Parallelizing tree edit distance
(master thesis or bachelor project)
The tree edit distance (TED) is a commonly used measure for comparing rooted ordered labelled trees. TED is defined as the minimum number of simple node operations (delete, insert, relabel) that transform one tree into another. The first recursive formula for TED has been introduced in the late 1970's by Tai. Since then, several algorithms implementing that formula have been proposed. The recent and most efficient development is the RTED algorithm by Pawlik and Augsten (2011). Unfortunately, Demaine et al. have shown that all algorithms that implement the recursive formula by Tai have at least cubic runtime in the worst case.
Despite the simplicity and meaningfulness of the measure, TED is sometimes disregarded due to its inefficiency (due to cubic runtime and quadratic memory complexities, comparing trees of one million nodes may require 100 hours runtime and 1TB memory). One way of improving the efficiency of an algorithm is to distribute the computation to multiple CPU cores. However, parallelizing the tree edit distance is far from being trivial. TED is computed using dynamic programming, where the results of smaller problems are used to calculate the values for larger problems. In order to parallelize the algorithm, the dependencies between these values must be considered.

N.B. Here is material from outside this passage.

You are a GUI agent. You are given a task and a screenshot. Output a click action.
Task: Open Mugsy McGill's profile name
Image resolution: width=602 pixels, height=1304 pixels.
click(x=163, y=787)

Until now, there are only two research publications proposing parallel solutions for TED. The goal of this thesis is to study these approaches and develop new techniques for TED which reduce both, runtime and memory requirements. In particular, the following tasks are foreseen:
- study the literature concerning the tree edit distance and its parallel computation,
- implement the parallel TED algorithms from literature and measure their performance compared to the non-parallel versions,
- design new techniques to solve TED on multiple CPUs with an emphasis on memory consumption.